La contribution des ruminants (les vaches surtout) au réchauffement climatique n'est pas négligeable. En libérant du méthane par leurs pets et leur rots, surtout après digestion, les bovins en particulier participent pour moitié aux émissions agricoles de gazs à effet de serre.

Les vaches pourraient prochainement avaler des compléments alimentaires à base d'ail dans le but de diminuer leurs émissions de méthane
Les vaches pourraient prochainement avaler des compléments alimentaires à base d'ail dans le but de diminuer leurs émissions de méthane © Radio France / Laurent Watrin

L'ail, une plante aux multiples vertus... Et pas que pour l'homme. Les vaches pourraient prochainement avaler des compléments alimentaires à base d'ail dans le but de diminuer leur impact sur la planète. Elles sont en effet, par leurs flatulences et leurs rots surtout, responsables de 40% des rejets agricoles de gaz à effet de serre dans l'atmosphère. Le méthane qu'elles produisent est 25 fois plus nocif que le CO2

Sollicités pour réduire cette empreinte environnementale négative, les chercheurs ont commencé les études depuis plus de 15 ans. Après le lin, qui peut diminuer de 20% la production de méthane selon les travaux menés à l'INRA devenue INRAE, c'est l'ingestion d'ail qui fait l'objet des dernières recherches. 

Le méthane est produit lors de la digestion de l'herbe par les ruminants. Plus précisément, la dégradation des végétaux, pour aboutir à des glucides nutritifs pour l'animal, se passe dans le rumen (un estomac à 4 poches) et grâce à des bactéries. Une vache laitière produit chaque année 90 kilos de méthane. C'est 10 fois plus que pour le mouton par exemple. Et si l'ail est en mesure de faire baisser cette mini-usine à méthane, c'est par ses effets antibactériens et inhibiteur d'une enzyme spécifique des microbes producteurs de méthane.

Deux études divergentes

Fort de ce constat, l'entreprise suisse Mootral prévoit de mettre prochainement sur le marché un complément alimentaire composé d'ail et d'écorces d'orange censé faire baisser de 30% le méthane exhalé. Toutefois, les deux récentes études menées avec cette préparation ne convergent pas. Celle menée par des chercheurs de l'Université de Californie et l'entreprise sur 20 bêtes ne montre un effet qu'au bout de la 12e semaine (- 23,2% de méthane produit). Globalement, sur toute la durée de l'étude, le résultat n'est pas significatif, a conclu la publication. 

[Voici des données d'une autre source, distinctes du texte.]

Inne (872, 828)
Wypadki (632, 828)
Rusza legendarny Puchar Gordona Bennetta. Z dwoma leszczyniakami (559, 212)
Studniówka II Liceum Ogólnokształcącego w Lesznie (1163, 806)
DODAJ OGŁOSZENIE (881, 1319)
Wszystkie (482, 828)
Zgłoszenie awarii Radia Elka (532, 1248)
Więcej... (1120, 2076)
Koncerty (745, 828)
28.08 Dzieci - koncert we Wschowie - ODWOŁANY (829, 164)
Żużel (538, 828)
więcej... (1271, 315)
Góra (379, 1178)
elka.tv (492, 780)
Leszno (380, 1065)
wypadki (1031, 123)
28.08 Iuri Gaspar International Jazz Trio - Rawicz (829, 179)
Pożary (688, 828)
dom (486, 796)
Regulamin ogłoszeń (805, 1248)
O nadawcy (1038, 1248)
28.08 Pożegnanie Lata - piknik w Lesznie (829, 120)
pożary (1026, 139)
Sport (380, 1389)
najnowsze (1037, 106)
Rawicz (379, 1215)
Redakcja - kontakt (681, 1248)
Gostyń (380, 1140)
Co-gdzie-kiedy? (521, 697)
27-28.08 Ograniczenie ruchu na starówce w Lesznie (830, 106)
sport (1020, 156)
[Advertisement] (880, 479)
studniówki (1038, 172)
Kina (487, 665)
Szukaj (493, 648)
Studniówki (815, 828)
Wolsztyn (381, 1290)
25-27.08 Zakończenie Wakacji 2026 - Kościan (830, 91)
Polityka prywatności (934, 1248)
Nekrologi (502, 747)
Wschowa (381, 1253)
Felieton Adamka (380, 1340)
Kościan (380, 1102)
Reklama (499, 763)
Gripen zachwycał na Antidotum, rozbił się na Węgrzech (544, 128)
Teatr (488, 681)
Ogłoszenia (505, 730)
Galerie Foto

L'autre étude, sur des vaches allaitantes, détaille à l'inverse une baisse de 38% sur la race Jersey et de 20% sur des Holstein. Mais selon Diego Morgavi, spécialiste des herbivores dans l'équipe Dinamic au centre INRAE Clermont Auvergne Rhône Alpes, l'utilisation d'un laser pour mesurer le méthane n'est pas la méthode la plus fiable qui existe. 

Pour le chercheur, les effets de ces régimes alimentaires modifiés sont encore difficiles à quantifier. "L'effet dose joue" explique t-il "de même que la forme sous laquelle on utilise l'ail". Cru, en poudre sèche, en huiles essentielles... la formulation de Mootral n'est pas spécifiée. "_D'autres solutions me semblent promises à un usage plus large"  _ajoute t-il. La société hollandaise DSM a déposé une demande d'autorisation de mise sur le marché européen de l'additif 3-NOP (nitrooxypropanol) et compte le commercialiser à partir de 2021. Lui aussi vise une réduction de 30% des émissions de méthane bovin par effet sur la fermentation entérique. Le produit, développé avec l'université de l'état de Pennsylvanie et l'université d'Otago en Nouvelle-Zélande, a été évalué dans une vingtaine de publications scientifiques, selon l'entreprise. 

Les éleveurs seront-ils prêts à payer un surcoût pour faire baisser le méthane de leur troupeau alors même qu'ils n'y sont pas contraints ?

Tant que les émissions de gaz à effet de serre par l'élevage ne sera pas taxé, qu'est ce qui pourrait inciter les producteurs à une conduite vertueuse pour la collectivité ? Le sens civique ? L'impact d'une telle démarche auprès des consommateurs ? Déjà en France, la filière Bleu Banc Cœur s'engage. 750 éleveurs sont engagés dans la production de lait moins impactante pour la planète, car les vaches ont été en partie nourries au lin. Au delà du surcoût, ce régime, même s'il fonctionne "pose le problème de la disponibilité du lin" souligne Diego Morgavi.  Finalement, la solution la plus efficace pour réduire les gaz à effet de serre reste la réduction du nombre de bovins, et donc une moindre consommation de viande.